DNA Methylation Induces a More Compact and Rigid Nucleosome Structure

Abstract

Cytosine methylation in CpG dinucleotides is an important epigenetic modification in eukaryotes with roles in regulating a variety of genome transactions. There have been many studies of DNA methyltransferases and methyl-CpG binding proteins elucidating their roles in various genome activities. However, less is known about how methylated CpGs directly affect nucleosome structure. We implemented a single molecule FRET coupled with anisotropy that can simultaneously measure dynamic distance changes and flexibility of the two ends of a nucleosomal DNA. Using the method, we monitored effects of DNA methylation on the structure of mononucleosomes.
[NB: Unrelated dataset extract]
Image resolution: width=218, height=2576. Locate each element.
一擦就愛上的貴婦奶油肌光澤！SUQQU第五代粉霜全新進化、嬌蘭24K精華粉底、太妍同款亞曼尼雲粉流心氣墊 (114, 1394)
In the absence of methylation, most nucleosomes displayed two low FRET states (FRET efficiency <0.5). When treated with a CpG methyltansferase, we observed a >40-fold increase in the number of nucleosomes that made excursions to a high FRET state (FRET efficiency >0.7). Moreover, based on the anisotropy measurements, a stronger association between the DNA ends and the histone octamer was observed from the nucleosomes in the high FRET state. The increased FRET and anisotropy after DNA methylation strongly suggest a more compact and rigid nucleosomal structure and provide a basic biophysical understanding of how DNA methylation may contribute to the formation of a repressive and transcriptionally inactive chromatin structure.